En chevauchant entre ces villes et ces chastels, selon la rivière de Garonne, en une moult belle prairie, me dit le chevalier : « Ha ! messire Jean, je ai ci vu plusieurs fois de bonnes escarmouches, et de durs et de bons rencontres de Foissois et de Herminages[2] ; car il n’y avoit ville ni châtel qui ne fussent pourvus et garnis de gens d’armes ; et là couroient et chassoient l’un sur l’autre, et là dessous vous en véez les masures. »

(T. II, p. 381.)


Suit une autre narration historique.

En telles paroles et devises nous chevauchâmes tout le jour contremont la rivière de Garonne ; et véis, d’une et d’autre part la rivière, plusieurs beaux chastels et forteresses. Tous ceux qui étoient par delà à la main senestre étoient pour le comte de Foix, et cils de par de çà devers nous étoient pour le comte d’Ermignac. Et passâmes à Mont-Pezat[3], un très beau chastel et très fort pour le comte d’Ermignac, séant haut sur une roche ; et dessous est le chemin et la ville. Au dehors de la ville, le trait d’une arbalête, à un pas que on dit à la Garde, est une tour sur le chemin entre la roche et la rivière, et dessous celle tour, sur le passage, a une porte de fer coulisse ; et pourroient six personnes garder ce passage contre tout le monde ; car ils n’y peuvent que deux chevaucher de front, pour les roches et la rivière.
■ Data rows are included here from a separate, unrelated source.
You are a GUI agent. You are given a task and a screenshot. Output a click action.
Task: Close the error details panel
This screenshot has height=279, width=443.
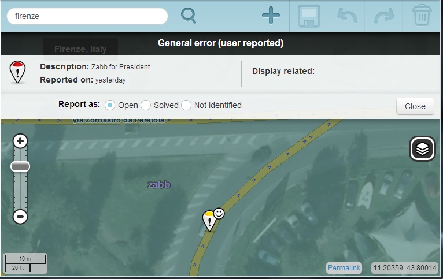coord(415,106)
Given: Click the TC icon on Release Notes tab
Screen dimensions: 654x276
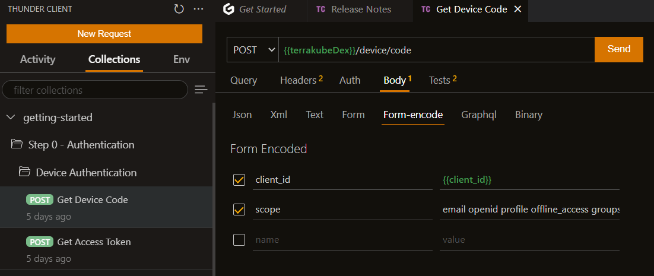Looking at the screenshot, I should 320,9.
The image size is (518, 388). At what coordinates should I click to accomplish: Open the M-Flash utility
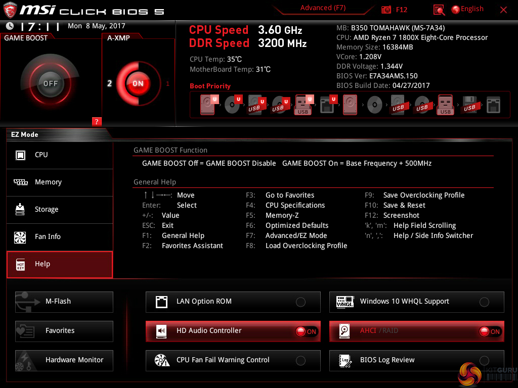click(64, 302)
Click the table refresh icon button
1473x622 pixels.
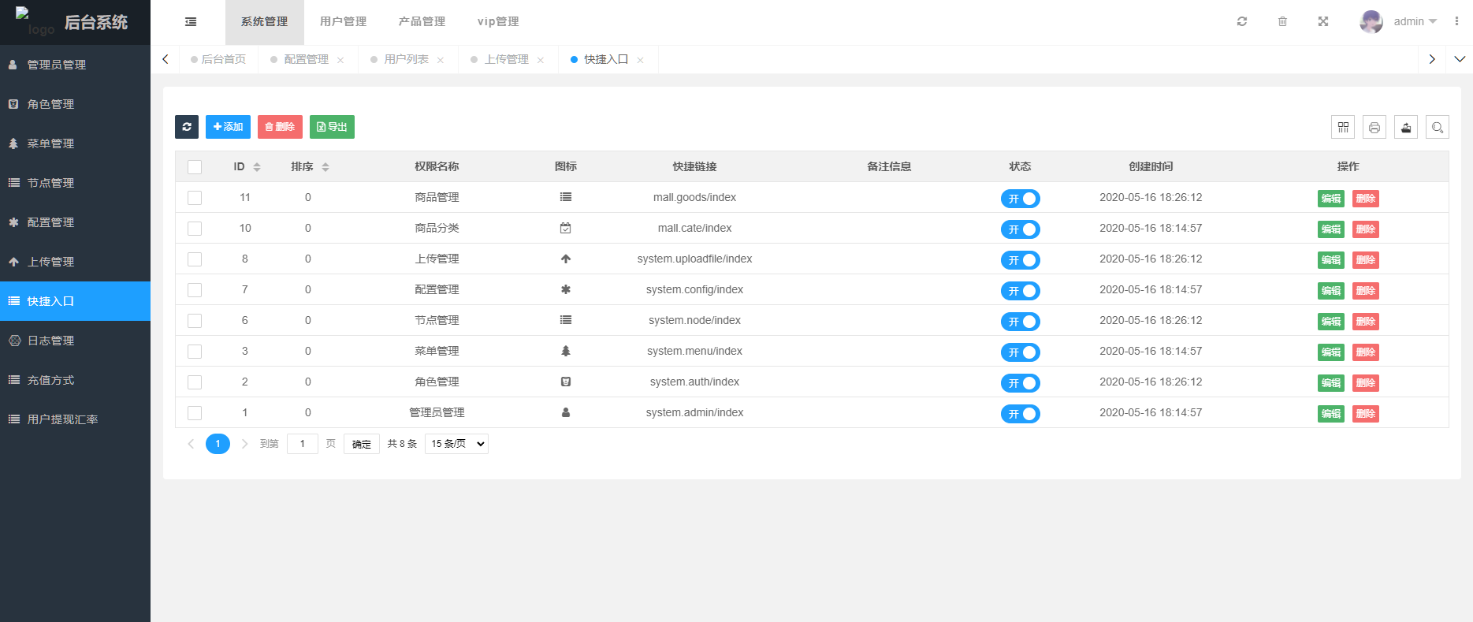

Adonc dis-je au chevalier : « Sire, véez-ci un fort passage et une forte entrée de pays ! » — « C’est voir, répondit le chevalier ; et combien que l’entrée soit forte, toutefois le comte de Foix la conquit une fois ; et passèrent lui et ses gens tout par ci, et vinrent à Palamininch et à Montesquieu, et jusques à la cité de Pamiers. Si étoit le passage assez bien gardé ; mais archers d’Angleterre qu’il avoit en sa compagnie lui aidèrent grandement son fait à faire, et le grand désir aussi qu’il avoit de passer tout outre pour venir en la marche de Pamiers. Or chevauchiez de lez moi et je vous dirai quelle chose il y fit adonc. » Lors chevauchai-je de lez messire Espaing de Lyon, et il me commença à faire sa narration. »

(T. II, p. 382.)


Suit cette narration.

En ce moment nous passâmes de-lez un chastel qui s’appelle la Bretèce, et puis un autre chastel que on dit Bacelles, et tout en la comté de Comminges. En chevauchant je regardai et vis par de là la rivière un très bel chastel et grand, et bonne ville par apparence. Je demandai au chevalier comment ce châtel étoit nommé. Il me dit que on l’appeloit Montespain[4], et est à un cousin du comte de Foix qui porte les vaches en armoiries, que on dit messire Roger d’Espaigne. « C’est un grand baron et grand terrien en ce pays ci et en Toulousain ; et est pour le présent sénéchal de Carcassonne. » Lors demandois-je à messire Espaing de Lyon : « Et cil messire Roger d’Espaigne, quelle chose étoit-il à messire Charles d’Espaigne qui fut connétable de France ? » Donc me répondit le chevalier et me dit : « Ce n’est point de ces Espaignols-là ; car cil messire Louis d’Espaigne et cil messire Charles d’Espaigne de qui vous parlez vinrent du royaume d’Espaigne anciennement, et étoient d’extraction d’Espaigne et de France, de par leur mère, et furent cousins germains au roi Alphonse d’Espaigne. Et servis de ma jeunesse messire Louis d’Espaigne ès guerres de Bretagne, car il fut toujours pour la partie à Saint Charles de Blois contre le comte de Monfort. »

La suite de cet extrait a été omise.